**Source:**
※ ※ ※
Tuesday 03 February 2009 17:03:06 by Andrew Ferguson

Answering questions of why do you need faster broadband are always difficult, as the reasons it is needed often vary a lot from person to person. The heavy snow fall in the UK has meant many schools are closed, but it seems a lot of people are finding that broadband allows them to work at home and is one of the reasons for wanting a connection that can cope with someone working, and kids home from school doing what kids do online.

Plusnet invariably talks about unusual spikes in usage on its blog, and the snow event has been no different, with what looks to be a large increase in the amount of VPN, remote desktop and other home working type applications. The BBC covers the problems that a number of websites that provide travel information have suffered. This reveals one downside of relying on mobile broadband, since mobile networks are generally contended at both the bandwidth and availability of sessions to access it at a level that is often much greater than most fixed line broadband services.

So perhaps it could be concluded that UK broadband has been a help during a time of disruption to the transport network. Certainly the floods and fuel strikes of the past appear to have lead to more firms investing in systems to allow staff to work from home. Of course, not everyone can work from home, there are still jobs in the UK that require working with actual physical goods.

Drawing the conclusion that UK broadband is up to the job and simply needs some in-fill to get 100% coverage would be a dangerous thing. Home working relies heavily on a two way exchange of data, and due to a combination of the technologies currently deployed and pricing decisions, millions upon millions of broadband lines can only send data at around one tenth of the speed they receive it. The end result which some are experiencing now is that you find it taking ages to send a decent resolution image of the snow to family and friends, but doing this at the same time that dad is trying to hold an important VoIP call or access the company database can result in deadlock.

A woeful omission from the Digital Britain report was consideration for the fact that broadband is meant to be a two way path, and true broadband should give as fast uploads as it does downloads. The USO has been debated since 2003, so maybe it will be another six years before those elected to run the country realise that we are falling behind, and that the tools of business are changing. Come 2012 there will be video bloggers from countries used to 100Mbps and 1Gbps networks visiting the Olympics finding out their usual facilities are not there.


Posted by Dawn_Falcon over 8 years ago
Uhm, the issues suffered by websites with insufficient resources (server or bandwidth) are not the same as the bandwidth from the home...
Posted by Dixinormous over 8 years ago
It appears BT aren't aware of the two way path either going by Ebbsfleet's 2Mbit upstream on the 100Mbit downstream product, this on a delivery system that gives 2.4Gbit/s downstream and 1.2Gbit/s upstream to each 64 homes.
Posted by clivejenner over 8 years ago
The video Bloggers at the 2012 Olympics will not notice the slow Broadband that the rest of us are having to put up with as they will have the best facilities that the rip levy on the payers of rates in London can provide!
※ ※ ※
**Entries:**

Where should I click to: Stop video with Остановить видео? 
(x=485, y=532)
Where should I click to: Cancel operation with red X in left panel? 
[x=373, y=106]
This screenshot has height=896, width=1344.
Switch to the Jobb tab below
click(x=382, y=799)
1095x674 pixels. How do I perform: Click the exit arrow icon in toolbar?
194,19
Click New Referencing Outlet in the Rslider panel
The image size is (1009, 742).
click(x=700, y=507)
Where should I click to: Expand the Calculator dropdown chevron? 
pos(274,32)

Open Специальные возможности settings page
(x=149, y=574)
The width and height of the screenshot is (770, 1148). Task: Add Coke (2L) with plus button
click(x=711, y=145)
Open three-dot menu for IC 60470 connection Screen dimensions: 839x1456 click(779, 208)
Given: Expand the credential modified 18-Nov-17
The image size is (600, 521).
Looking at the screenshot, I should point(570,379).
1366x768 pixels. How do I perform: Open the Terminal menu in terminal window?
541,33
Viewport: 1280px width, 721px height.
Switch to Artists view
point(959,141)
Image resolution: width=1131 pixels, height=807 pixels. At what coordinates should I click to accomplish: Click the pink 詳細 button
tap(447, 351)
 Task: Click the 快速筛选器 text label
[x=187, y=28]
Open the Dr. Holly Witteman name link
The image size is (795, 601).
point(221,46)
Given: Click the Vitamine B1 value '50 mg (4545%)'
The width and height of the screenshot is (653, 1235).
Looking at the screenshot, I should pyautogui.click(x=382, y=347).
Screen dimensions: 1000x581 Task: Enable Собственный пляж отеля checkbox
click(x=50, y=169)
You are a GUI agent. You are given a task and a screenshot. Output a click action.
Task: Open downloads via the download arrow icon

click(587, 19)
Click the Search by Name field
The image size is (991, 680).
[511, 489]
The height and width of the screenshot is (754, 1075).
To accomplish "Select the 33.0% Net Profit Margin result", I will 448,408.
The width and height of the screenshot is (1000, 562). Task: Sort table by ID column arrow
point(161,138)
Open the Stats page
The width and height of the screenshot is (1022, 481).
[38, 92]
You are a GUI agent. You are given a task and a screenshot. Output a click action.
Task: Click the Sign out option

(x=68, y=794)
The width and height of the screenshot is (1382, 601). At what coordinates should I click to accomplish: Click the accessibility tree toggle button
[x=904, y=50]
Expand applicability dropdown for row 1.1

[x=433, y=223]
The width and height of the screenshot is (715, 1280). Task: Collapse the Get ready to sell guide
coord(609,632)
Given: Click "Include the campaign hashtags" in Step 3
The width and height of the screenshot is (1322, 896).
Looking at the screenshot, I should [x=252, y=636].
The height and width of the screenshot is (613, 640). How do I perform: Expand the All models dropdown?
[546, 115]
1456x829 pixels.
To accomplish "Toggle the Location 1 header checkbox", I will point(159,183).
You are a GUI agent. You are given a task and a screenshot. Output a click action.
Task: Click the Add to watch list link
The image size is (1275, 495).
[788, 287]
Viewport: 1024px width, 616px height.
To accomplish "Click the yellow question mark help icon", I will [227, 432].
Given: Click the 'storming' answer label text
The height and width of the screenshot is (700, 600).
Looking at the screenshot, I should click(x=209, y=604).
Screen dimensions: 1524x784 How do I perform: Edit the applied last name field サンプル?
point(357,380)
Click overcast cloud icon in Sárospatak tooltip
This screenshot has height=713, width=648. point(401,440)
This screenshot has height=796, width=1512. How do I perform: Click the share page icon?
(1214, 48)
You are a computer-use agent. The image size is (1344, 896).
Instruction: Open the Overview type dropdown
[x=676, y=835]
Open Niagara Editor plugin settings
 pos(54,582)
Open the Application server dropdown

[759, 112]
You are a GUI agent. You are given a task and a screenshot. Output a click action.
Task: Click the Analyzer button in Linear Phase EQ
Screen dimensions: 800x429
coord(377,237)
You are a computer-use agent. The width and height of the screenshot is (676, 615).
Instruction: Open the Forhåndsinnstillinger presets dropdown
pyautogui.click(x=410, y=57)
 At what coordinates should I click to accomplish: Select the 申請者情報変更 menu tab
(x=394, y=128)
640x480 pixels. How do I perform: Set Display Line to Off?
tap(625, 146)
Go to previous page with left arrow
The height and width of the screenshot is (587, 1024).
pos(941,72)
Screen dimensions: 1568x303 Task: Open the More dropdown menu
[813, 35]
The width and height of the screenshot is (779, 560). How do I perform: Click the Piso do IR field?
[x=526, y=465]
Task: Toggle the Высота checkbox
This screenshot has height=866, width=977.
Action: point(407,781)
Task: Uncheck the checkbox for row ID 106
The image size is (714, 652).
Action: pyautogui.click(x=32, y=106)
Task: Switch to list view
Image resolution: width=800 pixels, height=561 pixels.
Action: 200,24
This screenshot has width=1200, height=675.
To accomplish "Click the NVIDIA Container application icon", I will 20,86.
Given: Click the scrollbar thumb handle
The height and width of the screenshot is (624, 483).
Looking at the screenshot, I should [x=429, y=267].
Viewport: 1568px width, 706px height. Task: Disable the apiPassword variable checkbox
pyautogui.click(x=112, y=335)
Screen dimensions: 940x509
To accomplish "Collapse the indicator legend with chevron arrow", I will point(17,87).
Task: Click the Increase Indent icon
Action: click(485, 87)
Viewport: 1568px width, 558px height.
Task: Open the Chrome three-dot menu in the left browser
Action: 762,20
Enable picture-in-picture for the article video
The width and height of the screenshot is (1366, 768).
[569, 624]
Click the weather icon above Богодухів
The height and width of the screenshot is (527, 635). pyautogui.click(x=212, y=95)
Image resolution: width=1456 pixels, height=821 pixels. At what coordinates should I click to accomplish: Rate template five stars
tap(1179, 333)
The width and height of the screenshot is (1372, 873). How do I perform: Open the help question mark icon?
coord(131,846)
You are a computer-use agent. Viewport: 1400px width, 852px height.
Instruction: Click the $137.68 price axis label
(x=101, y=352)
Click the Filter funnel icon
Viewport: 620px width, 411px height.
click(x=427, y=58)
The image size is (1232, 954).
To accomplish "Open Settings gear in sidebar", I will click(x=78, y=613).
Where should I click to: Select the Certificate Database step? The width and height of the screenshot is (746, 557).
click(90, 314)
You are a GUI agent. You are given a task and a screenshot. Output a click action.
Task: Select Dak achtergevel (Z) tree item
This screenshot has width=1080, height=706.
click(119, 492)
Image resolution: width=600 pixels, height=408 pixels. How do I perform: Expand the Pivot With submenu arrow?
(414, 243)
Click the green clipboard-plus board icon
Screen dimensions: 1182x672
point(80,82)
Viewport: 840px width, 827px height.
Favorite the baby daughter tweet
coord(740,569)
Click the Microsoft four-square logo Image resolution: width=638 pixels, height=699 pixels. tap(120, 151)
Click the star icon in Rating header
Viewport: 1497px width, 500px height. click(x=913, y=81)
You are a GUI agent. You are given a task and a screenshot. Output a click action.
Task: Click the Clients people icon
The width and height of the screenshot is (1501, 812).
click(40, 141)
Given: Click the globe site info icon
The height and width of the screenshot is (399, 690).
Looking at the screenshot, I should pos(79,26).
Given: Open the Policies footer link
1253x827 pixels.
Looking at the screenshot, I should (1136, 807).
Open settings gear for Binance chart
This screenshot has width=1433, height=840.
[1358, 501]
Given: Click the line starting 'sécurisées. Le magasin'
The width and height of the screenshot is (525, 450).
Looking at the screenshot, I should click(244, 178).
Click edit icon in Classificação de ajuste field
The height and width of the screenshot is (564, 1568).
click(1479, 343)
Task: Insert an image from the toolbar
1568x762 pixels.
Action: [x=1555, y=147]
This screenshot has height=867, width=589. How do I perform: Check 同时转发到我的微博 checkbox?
※ ※ ※
**Written instruction:**
Answer these from the broadband article:
(a) Which provider's blog reports unusual spikes in usage?
(b) Since what year has the USO been debated?
(c) What upstream speed does one commenter give for Ebbsfleet's 100Mbit downstream product?
The listing comes from a separate source.

**Solution:**
(a) Plusnet
(b) 2003
(c) 2Mbit